29. Similarly, in the case of S.P. Mittal Etc. vs. Union of India and Others, AIR 1983 SC 1, this Court held that in order to claim the benefit of Article 30, the community must firstly show and prove that it is a religious or linguistic minority; and secondly, that the institution has been established by such linguistic minority.

32. In view of the opinion expressed by this Court in a catena of decisions, there cannot be any controversy that minorities in India have a right to establish and administer educational institutions of their choice and the State Government or the Universities cannot interfere with the day-to-day management of such institutions by the members of minority community. At the same time, this Court pointed out that though Article 30 itself does not lay down any limitation upon the right of a minority to administer its educational institution but this right is not absolute. This is subject to reasonable regulations for the benefit of the institution. The State Government and Universities can issue directions from time to time for the maintenance of the standard and excellence of such institution which is necessary in the national interest.

34. After giving our anxious consideration in the matter and in the light of the law settled by this Court, we have no hesitation in holding that in order to claim minority/linguistic status for an institution in any State, the authorities must be satisfied firstly that the institution has been established by the persons who are minority in such State; and, secondly, the right of administration of the said minority linguistic institution is also vested in those persons who are minority in such State. The right conferred by Article 30 of the Constitution cannot be interpreted as if irrespective of the persons who established the institution in the State for the benefit of persons who are minority, any person, be it non-minority in other place, can administer and run such institution."

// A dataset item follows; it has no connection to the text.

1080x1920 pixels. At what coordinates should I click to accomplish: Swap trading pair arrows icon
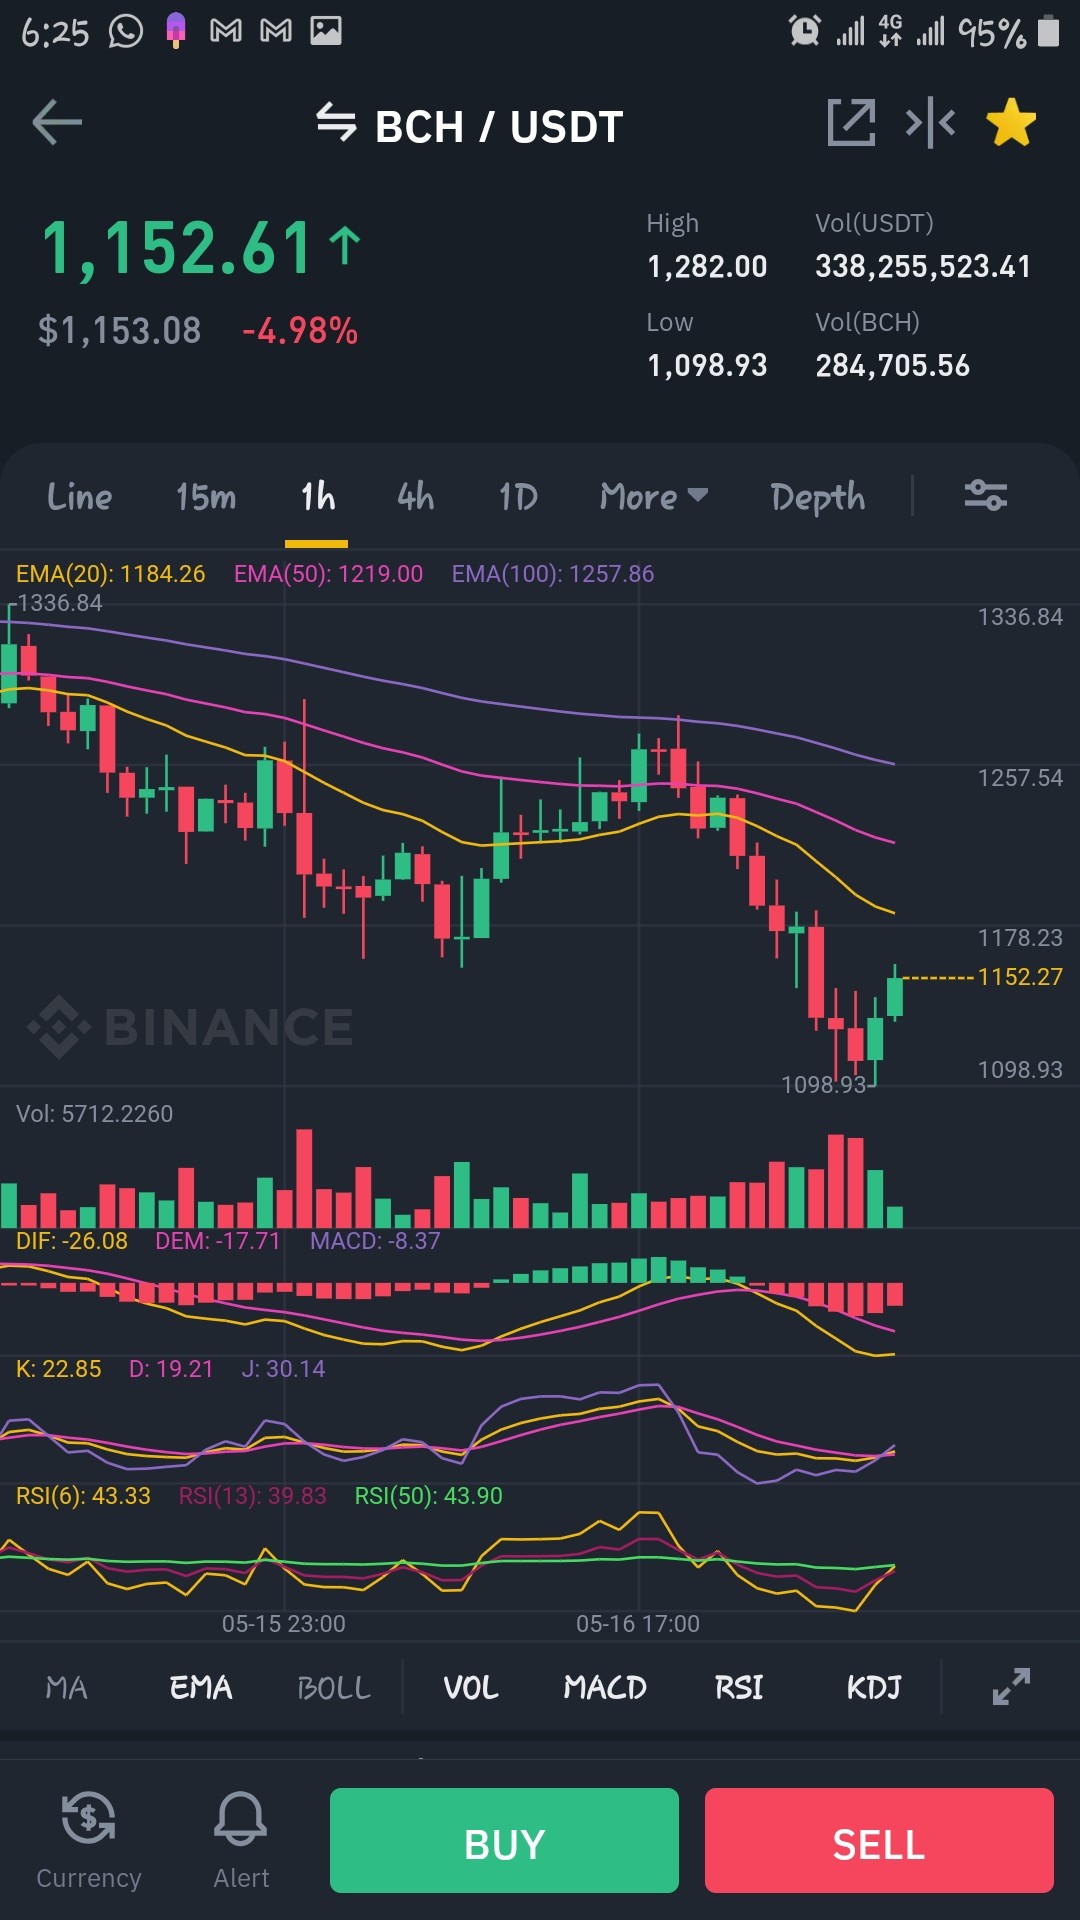[x=336, y=124]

Once constitutional provisions are clear then in this background the provisions of Sections 2 (da), 2 (g), 10, 11 and 12 of the Act No. 2 of 2005 are being looked into and same are as follows;

"2. Definitions.-- In this Act, unless the context otherwise requires,--

..............

"(da) "educational rights to minorities" means the rights of minorities to establish and administer educational institutions of their choice;

(g) Minority Educational Institution" means a college or institution (other than a University) established or maintained by a person or group of persons from amongst the minorities;

10. Right to establish a Minority Educational Institution.- (1) Any person who desires to establish a Minority Educational Institution may apply to the Competent authority for the grant of no objection certificate for the said purpose.

(2) The Competent authority shall, --

(a) on perusal of documents, affidavits or other evidence, if any; and

(b) after giving an opportunity of being heard to the applicant, decide every

application filed under sub-section (1) as expeditiously as possible and grant or reject the application, as the case may be:

Provided that where an application is rejected, the Competent authority shall

communicate the same to the applicant.

(3) Where within a period of ninety days from the receipt of the application under subsection (1) for the grant of no objection certificate, --

(a) the Competent authority does not grant such certificate; or

(b) where an application has been rejected and the same has not been communicated to the person who has applied for the grant of such certificate,

it shall be deemed that the Competent authority has granted a no objection certificate to the applicant

(4) The applicant shall, on the grant of a no objection certificate or where the Competent authority has deemed to have granted the no objection certificate, be entitled to commence and proceed with the establishment of a Minority Educational Institution in accordance with the rules and regulations, as the case may be, laid down by or under any law for the time being in force.

Explanation.-- For the purposes of this section, --

(a) "applicant" means any person who makes an application under sub-section (1) for establishment of a Minority Educational Institution;

(b) "no objection certificate" means a certificate stating therein, that the Competent authority has no objection for the establishment of a Minority Educational Institution.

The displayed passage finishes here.